De la traduction à …

Pour de nombreuses personnes, les interprètes ne font que traduire des mots dans des langues différentes. Nous nous sommes rendu compte que ce n’est qu’une infime partie de cette activité.

Premièrement, par leurs parcours de migration, les interprètes partagent plusieurs cultures. Leur culture d’origine et la culture du pays d’accueil. C’est un énorme avantage quand on est supposé faire le lien entre deux personnes qui ne parlent pas la même langue et qui viennent de deux endroits différents du globe. Les malentendus culturels sont donc fréquents. Une des interprètes que l’on a rencontré nous a raconté qu’elle devait souvent expliquer aux personnes suisses qu’en Erythrée, par respect, on ne fixe pas une personne dans les yeux lors d’une discussion. En effet, lorsqu’elles discutaient avec des Erythréens elles avaient l’impression qu’ils ne les écoutaient pas ou ne les comprenaient pas, car leur regard était fuyant.
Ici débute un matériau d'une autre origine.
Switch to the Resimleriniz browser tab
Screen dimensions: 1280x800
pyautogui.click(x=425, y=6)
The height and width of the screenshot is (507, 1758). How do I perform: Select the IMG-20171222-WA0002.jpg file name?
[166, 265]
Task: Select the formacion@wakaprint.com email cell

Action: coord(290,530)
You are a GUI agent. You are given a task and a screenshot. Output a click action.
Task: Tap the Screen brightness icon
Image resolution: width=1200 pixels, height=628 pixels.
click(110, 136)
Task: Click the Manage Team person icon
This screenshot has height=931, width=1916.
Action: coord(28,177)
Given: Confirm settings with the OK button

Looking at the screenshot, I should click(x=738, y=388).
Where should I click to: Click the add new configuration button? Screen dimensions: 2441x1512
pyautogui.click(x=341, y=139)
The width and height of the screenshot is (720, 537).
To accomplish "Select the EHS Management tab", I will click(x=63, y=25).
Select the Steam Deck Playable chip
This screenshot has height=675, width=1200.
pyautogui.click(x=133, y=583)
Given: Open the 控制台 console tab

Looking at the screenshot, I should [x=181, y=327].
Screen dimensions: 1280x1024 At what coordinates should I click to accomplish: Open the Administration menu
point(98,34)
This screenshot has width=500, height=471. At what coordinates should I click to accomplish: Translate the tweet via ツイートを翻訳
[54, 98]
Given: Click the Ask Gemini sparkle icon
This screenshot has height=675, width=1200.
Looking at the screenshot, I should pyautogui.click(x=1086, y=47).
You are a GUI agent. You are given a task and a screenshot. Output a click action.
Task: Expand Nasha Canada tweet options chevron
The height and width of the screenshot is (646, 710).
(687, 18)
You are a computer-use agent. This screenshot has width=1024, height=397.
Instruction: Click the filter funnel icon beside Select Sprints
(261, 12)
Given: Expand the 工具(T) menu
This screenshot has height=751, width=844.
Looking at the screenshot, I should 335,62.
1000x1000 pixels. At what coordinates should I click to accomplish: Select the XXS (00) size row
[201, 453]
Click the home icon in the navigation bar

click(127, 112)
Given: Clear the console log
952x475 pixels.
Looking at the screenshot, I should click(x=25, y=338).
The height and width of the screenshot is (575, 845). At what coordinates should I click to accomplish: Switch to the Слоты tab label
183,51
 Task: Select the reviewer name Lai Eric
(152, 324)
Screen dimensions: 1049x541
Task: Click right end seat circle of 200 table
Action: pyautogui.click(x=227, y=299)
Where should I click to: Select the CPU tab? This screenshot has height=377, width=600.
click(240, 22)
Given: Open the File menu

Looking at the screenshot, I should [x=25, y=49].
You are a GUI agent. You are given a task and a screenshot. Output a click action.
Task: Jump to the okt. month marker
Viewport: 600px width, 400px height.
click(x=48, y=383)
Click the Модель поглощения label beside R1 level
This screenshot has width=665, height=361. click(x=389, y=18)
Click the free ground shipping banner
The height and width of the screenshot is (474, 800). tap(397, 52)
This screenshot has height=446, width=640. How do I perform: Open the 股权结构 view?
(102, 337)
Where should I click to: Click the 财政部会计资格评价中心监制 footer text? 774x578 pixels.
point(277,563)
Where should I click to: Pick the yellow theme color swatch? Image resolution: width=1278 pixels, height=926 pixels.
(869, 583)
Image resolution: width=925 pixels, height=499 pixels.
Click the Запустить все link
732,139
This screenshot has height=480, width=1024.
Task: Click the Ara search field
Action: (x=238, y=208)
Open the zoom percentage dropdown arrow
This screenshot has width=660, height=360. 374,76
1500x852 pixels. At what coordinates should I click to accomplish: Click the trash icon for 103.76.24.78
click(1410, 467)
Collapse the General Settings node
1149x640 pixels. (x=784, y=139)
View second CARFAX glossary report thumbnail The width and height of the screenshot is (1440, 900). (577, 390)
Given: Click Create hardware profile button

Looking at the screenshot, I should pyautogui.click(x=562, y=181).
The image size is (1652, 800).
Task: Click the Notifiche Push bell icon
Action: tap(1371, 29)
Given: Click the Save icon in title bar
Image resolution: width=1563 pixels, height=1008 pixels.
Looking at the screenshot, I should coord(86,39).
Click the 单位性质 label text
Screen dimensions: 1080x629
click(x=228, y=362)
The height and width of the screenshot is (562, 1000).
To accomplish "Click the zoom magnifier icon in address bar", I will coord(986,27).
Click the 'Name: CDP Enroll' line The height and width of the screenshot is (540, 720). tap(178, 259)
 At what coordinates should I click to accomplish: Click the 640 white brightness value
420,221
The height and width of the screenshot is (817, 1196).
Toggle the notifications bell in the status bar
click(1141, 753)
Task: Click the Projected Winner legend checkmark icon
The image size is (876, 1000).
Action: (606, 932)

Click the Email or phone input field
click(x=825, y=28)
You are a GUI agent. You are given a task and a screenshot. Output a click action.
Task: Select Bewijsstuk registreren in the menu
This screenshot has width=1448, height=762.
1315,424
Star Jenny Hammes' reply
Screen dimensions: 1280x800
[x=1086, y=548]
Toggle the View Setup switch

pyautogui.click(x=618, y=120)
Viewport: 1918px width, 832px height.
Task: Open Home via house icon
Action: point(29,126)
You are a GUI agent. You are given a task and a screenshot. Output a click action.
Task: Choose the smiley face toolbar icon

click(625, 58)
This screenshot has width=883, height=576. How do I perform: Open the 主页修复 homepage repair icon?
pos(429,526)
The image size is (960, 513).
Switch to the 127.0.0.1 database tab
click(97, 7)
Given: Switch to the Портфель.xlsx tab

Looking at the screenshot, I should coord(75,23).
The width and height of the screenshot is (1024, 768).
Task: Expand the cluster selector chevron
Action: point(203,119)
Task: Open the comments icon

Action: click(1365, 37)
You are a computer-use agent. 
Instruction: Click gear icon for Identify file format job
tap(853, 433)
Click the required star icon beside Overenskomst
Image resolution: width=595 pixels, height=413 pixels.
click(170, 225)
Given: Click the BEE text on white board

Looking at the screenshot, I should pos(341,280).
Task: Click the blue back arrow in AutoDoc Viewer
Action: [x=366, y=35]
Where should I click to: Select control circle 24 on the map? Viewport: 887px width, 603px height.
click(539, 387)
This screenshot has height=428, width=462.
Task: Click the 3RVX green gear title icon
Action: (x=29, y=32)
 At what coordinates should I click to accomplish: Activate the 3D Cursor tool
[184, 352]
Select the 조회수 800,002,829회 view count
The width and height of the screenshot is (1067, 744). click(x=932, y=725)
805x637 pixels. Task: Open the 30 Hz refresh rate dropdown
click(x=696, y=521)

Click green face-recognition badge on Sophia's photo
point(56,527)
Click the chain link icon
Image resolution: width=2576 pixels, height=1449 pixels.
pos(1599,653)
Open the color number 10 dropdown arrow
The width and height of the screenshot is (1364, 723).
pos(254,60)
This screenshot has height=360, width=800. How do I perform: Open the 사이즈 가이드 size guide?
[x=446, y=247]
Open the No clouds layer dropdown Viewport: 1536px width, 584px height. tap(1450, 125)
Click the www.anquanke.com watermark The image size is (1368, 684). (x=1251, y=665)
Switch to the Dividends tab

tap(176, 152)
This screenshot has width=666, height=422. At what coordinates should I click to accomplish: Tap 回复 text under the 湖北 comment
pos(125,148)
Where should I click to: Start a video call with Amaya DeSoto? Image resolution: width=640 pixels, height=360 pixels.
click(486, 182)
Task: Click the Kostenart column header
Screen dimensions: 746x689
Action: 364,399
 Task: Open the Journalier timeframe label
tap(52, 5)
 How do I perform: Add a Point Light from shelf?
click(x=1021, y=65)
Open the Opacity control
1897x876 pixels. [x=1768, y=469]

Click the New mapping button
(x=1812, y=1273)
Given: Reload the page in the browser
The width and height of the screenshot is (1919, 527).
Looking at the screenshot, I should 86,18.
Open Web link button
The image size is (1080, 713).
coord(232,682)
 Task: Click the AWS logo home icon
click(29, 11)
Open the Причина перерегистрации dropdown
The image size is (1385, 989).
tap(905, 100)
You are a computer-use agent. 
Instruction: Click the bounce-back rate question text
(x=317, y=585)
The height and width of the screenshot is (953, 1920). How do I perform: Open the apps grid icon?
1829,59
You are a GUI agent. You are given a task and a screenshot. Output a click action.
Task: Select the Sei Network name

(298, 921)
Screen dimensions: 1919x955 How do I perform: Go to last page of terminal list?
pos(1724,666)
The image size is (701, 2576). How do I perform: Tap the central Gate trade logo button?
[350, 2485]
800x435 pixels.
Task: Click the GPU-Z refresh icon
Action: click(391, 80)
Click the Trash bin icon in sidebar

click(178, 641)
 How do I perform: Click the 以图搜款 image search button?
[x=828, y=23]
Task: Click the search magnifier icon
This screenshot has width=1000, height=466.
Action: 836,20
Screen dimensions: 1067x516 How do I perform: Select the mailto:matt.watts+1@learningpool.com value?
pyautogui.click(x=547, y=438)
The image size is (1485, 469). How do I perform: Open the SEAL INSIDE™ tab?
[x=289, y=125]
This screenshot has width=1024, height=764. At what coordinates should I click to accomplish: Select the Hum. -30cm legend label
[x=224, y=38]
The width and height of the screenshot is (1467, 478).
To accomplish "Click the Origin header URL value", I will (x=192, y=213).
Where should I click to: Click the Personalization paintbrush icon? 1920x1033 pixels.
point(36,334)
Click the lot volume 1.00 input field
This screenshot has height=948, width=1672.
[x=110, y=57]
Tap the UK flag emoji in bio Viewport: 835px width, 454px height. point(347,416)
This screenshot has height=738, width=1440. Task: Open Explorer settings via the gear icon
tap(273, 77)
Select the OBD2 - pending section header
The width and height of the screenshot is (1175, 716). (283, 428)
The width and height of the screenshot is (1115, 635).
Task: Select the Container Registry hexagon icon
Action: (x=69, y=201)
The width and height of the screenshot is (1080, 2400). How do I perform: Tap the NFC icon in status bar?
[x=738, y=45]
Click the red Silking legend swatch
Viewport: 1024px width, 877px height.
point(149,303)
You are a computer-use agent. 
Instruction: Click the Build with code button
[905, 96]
Dans ce sens, l’interprète, par sa connaissance des deux cultures, doit aider à établir un langage commun et expliquer ces différences culturelles. On peut donc dire qu’il a un rôle de médiateur interculturel en traduisant deux visions du monde différentes.

De plus, il faut aussi tenir compte du fait que lors des situations d’interprétariat, les récits que les migrants racontent peuvent être très douloureux. L’interprète doit être capable de ne pas se laisser submerger par l’émotion pour ne pas casser l’entretien. Cela peut donc faire beaucoup à porter pour une personne, et il faut être capable de trouver un mécanisme afin de se protéger.

L’interprète, un pilier

Selon les interprètes que nous avons interrogés, il est aussi très important d’être un soutien et un point de repère pour les migrants, et de ne pas faire que traduire et basta. Mais, en conséquence, cela peut vous poursuivre jusqu’à la maison et déborder sur la vie privée. Les migrants envoient par exemple des photos de leur courrier lorsqu’ils ne comprennent pas certains mots ou demandent des conseils pour faire une postulation. En cas de crise, c’est l’interprète que l’on va appeler en premier, et non pas l’hôpital. Il arrive qu’ils reçoivent des appels tard dans la soirée ou au milieu de la nuit car quelqu’un s’est perdu. Ils sont aussi susceptibles de recevoir des appels de personnes qu’ils ne connaissent pas.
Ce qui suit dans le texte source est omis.